═══ DOCUMENT PASSAGE ═══

After an influx of complaints about the repossession of vehicles by banks when people fall behind with their vehicle finance repayments, the Ombudsman for Banking Services (OBS), Reana Steyn, said it was necessary to clarify the rights of consumers and banks in such circumstances.
Importantly, she said the first legal principle to understand was that under vehicle financing agreements, the vehicle remains the property of the bank until the loan is fully repaid.
“With financed vehicles, the bank, as the titleholder, remains the legal owner of the vehicle, and ownership only passes to the buyer on payment of the last instalment to the bank,” Steyn said.
This means for example, that if the debt prescribes, which typically occurs if the debtor withholds repayments and the creditor does not act on reclaiming the debt within three years, the ownership of the vehicle remains with the bank, and the bank is legally entitled to repossess it.
The Ombud said her office received several complaints from bank customers who appeared to believe that since a bank’s right to claim repayment of the debt had been prescribed, its right to repossess the asset had also been prescribed and ownership somehow automatically passed to the customer.
“Unfortunately, this is not the case. What prescribes is the customer’s obligation to repay the debt together with the bank’s right to sue the customer for repayment”.
Consequences of defaulting
Steyn said many consumers were finding it more and more difficult to make ends meet these days, with the increase in cost of living, fuel, interest rates and so on.
“However, consumers who find themselves unable to make their repayments in full or on time should either return the vehicle to the bank or renegotiate their credit agreement with the bank to avoid legal action being taken against them for the recovery of the asset.”

═══

### PROBLEM REQUIREMENTS
Write out the vehicle repossession passage word for word, starting at "This means for" and ending at "to the customer.". The data below has no connection to the text about vehicle repossession.

═══ GIVEN INFORMATION ═══

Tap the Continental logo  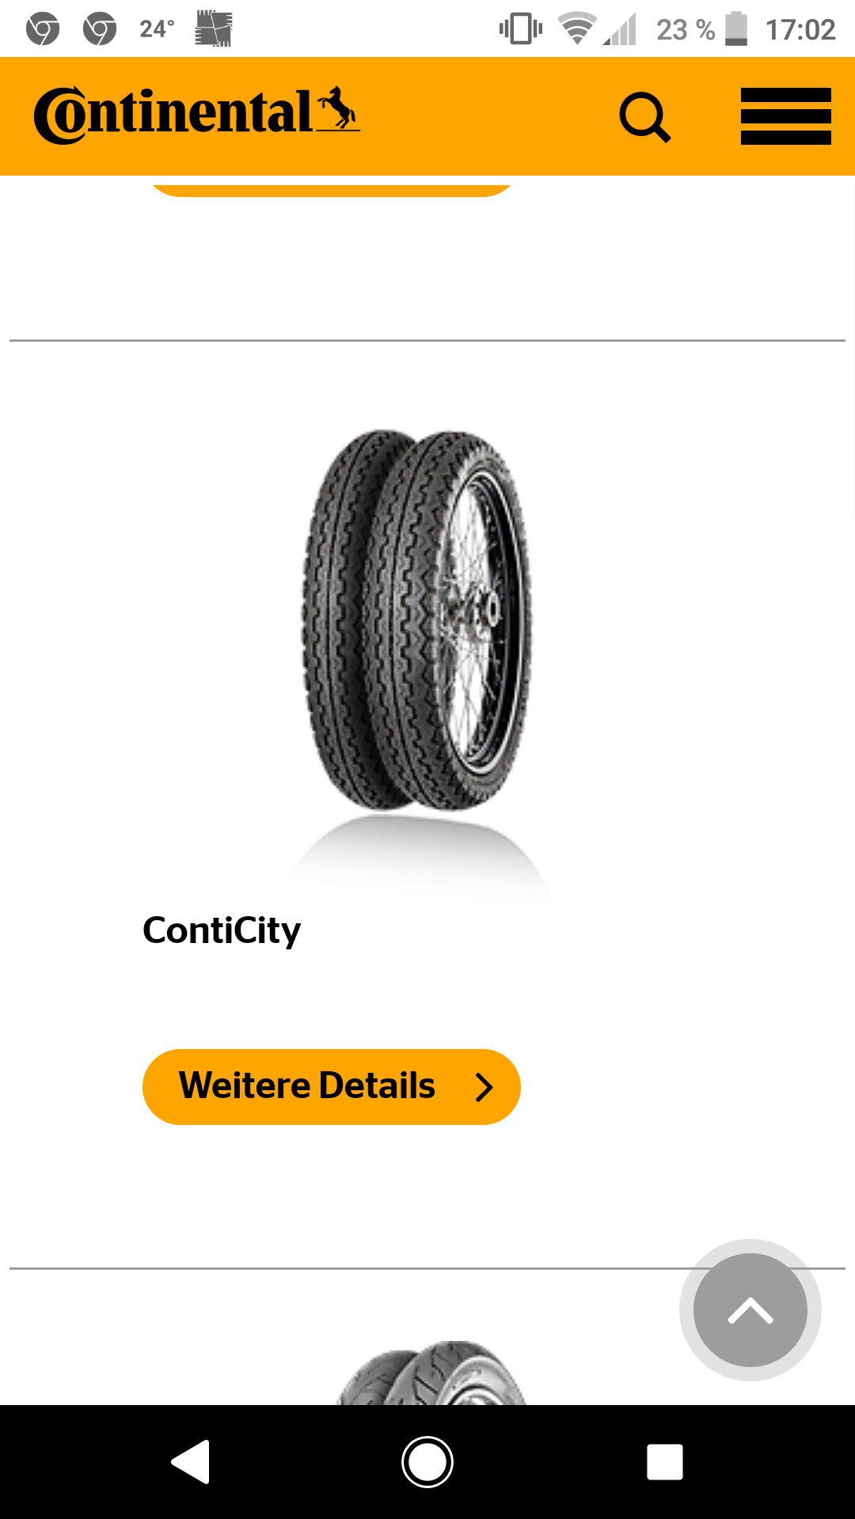[x=196, y=115]

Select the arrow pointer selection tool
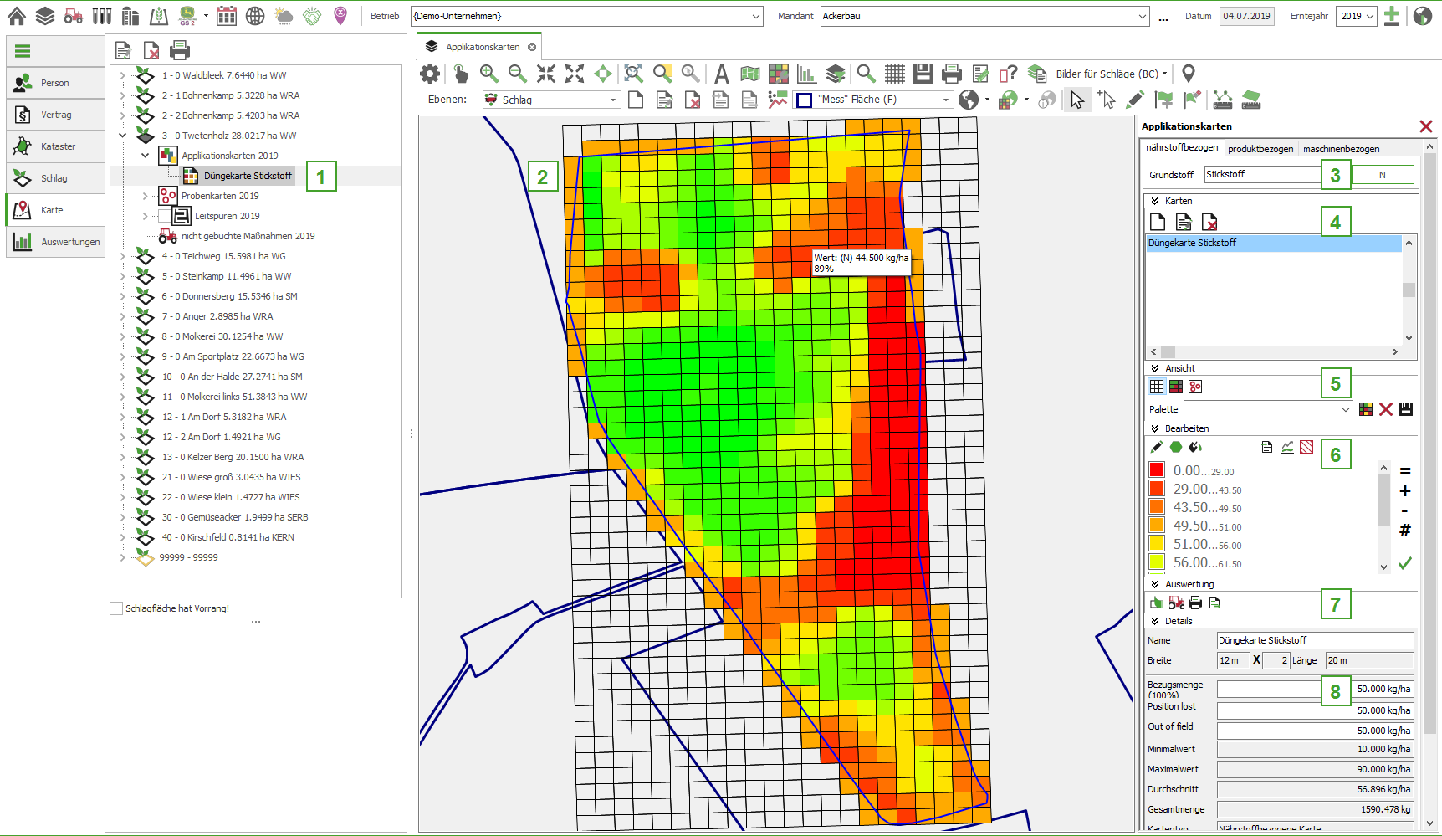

═══

### SOLUTION
This means for example, that if the debt prescribes, which typically occurs if the debtor withholds repayments and the creditor does not act on reclaiming the debt within three years, the ownership of the vehicle remains with the bank, and the bank is legally entitled to repossess it.
The Ombud said her office received several complaints from bank customers who appeared to believe that since a bank’s right to claim repayment of the debt had been prescribed, its right to repossess the asset had also been prescribed and ownership somehow automatically passed to the customer.